Getting Data In

How to find out who is using the most ressources in a clustered environment per user and per search type ?

sgessati
Explorer

Dear all,

We're starting to suffer from our user where our clustered architecture is collapsing under the heavy load of searches that prevent our indexers to index. O_o

Using Splunk Enterprise 7.0.5 we don't have access to Workload Management feature starting in Splunk 7.2.x and even so, our Linux is not yet a 7.x with systemd so we won't be able to enforce it after upgrading Splunk yet.

Having more than 2000 users defined in almost 300 search head apps that let them define their dashboards, reports, alerts, schedule and accelerations, it's increasingly vital to pin point bad searchers.

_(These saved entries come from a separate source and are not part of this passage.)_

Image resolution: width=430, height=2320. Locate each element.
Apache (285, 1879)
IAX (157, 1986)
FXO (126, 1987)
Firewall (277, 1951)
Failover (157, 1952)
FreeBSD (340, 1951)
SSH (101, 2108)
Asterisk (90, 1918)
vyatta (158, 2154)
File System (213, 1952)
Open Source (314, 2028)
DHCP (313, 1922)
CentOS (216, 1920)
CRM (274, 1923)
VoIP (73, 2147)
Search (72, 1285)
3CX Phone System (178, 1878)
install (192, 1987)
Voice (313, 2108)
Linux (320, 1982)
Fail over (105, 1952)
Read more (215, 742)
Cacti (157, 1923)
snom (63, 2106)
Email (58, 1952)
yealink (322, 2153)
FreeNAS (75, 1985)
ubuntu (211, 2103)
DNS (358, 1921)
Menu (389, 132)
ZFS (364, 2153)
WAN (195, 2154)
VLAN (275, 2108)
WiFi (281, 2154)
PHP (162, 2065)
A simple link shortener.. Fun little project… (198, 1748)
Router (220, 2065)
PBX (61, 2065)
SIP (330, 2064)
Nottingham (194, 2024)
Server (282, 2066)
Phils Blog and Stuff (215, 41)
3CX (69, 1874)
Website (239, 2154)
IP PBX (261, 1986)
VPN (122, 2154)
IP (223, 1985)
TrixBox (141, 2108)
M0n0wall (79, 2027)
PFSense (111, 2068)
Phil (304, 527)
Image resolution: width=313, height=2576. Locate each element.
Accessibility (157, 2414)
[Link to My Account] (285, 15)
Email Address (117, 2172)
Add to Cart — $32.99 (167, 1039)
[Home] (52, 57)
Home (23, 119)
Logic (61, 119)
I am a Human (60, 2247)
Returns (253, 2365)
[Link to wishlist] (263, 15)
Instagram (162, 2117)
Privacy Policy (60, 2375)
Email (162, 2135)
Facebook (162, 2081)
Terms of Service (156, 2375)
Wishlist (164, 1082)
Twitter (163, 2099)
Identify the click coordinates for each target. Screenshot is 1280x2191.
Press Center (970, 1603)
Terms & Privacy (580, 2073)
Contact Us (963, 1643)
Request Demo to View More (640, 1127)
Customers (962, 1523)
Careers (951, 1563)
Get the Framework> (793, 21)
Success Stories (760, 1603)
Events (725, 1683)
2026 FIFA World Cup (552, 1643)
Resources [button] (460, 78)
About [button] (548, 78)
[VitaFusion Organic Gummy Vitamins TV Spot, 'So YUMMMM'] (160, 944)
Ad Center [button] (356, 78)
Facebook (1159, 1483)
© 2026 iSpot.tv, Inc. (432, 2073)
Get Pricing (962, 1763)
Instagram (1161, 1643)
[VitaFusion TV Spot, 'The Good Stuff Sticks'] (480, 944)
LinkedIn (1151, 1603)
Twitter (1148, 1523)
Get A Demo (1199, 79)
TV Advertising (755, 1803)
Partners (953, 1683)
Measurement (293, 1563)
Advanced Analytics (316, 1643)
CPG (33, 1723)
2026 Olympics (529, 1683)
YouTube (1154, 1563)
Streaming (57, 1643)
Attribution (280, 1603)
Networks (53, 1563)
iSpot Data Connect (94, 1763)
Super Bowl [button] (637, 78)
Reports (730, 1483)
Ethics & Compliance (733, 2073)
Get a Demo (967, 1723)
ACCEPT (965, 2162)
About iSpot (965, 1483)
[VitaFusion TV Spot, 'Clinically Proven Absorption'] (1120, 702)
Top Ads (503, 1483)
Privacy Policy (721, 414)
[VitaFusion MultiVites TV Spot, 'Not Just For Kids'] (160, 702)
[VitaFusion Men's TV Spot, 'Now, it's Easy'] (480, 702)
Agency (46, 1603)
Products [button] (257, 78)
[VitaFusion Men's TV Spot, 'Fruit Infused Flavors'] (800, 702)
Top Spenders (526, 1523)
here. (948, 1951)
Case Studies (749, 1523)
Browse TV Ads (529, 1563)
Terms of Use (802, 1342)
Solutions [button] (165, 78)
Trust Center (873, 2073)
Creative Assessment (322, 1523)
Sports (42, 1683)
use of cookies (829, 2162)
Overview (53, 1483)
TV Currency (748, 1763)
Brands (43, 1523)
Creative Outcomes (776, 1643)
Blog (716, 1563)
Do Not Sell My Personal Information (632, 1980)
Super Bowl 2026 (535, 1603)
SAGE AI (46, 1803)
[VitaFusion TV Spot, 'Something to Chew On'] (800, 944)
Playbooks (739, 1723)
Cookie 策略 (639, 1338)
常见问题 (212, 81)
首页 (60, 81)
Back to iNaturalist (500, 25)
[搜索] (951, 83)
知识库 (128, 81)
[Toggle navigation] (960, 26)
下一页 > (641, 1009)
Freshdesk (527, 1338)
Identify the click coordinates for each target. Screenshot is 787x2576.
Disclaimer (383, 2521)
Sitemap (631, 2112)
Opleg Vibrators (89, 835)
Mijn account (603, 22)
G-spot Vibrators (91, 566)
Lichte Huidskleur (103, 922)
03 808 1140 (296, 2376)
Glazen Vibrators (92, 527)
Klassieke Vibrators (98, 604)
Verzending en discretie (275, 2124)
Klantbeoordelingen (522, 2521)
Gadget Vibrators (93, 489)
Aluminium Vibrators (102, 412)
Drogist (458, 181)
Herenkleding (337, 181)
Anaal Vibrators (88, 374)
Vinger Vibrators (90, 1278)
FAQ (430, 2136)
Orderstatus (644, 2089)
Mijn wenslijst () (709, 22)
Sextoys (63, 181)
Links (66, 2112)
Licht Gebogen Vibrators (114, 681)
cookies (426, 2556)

Although the Monitoring Console provide some great dashboards, it's a heck to check resource usage per indexer and per search head to get the Big Picture.

In the answer, I'll share a Dashboard made by Splunk Professional Services I wish I had by default within the Monitoring Console.
It's sum the cumulative search time of each user by search type (Ad hoc or Scheduled) across all Search Heads and give you some context like full user name and roles. It even give you details of all searched run per selected user in a bottom panel !

If it helps me out, I'm sure it will help you out as well, feel free to share. Or maybe you have something even better to share ! \o/

0 Karma

sgessati
Explorer

Ok, Here's the dashboard you can copy and past within a brand new one from your Monitoring Console since it's using some rest commands.

Two kind of things to modify suiting your environment within <#SOMETHING#> in the code removing <##> and changing SOMETHING by what you have. 😛
The first two one is one of our Search Head Cluster member to retrieve user's context (Real Name and Roles)
Then we provide all our Splunk Search Heads Members using "ITGSPLKPRDSH*" hence having a naming convention (they are called itgsplkprdsh01, itgsplkprdsh02, itgsplkprdsh03, etc...)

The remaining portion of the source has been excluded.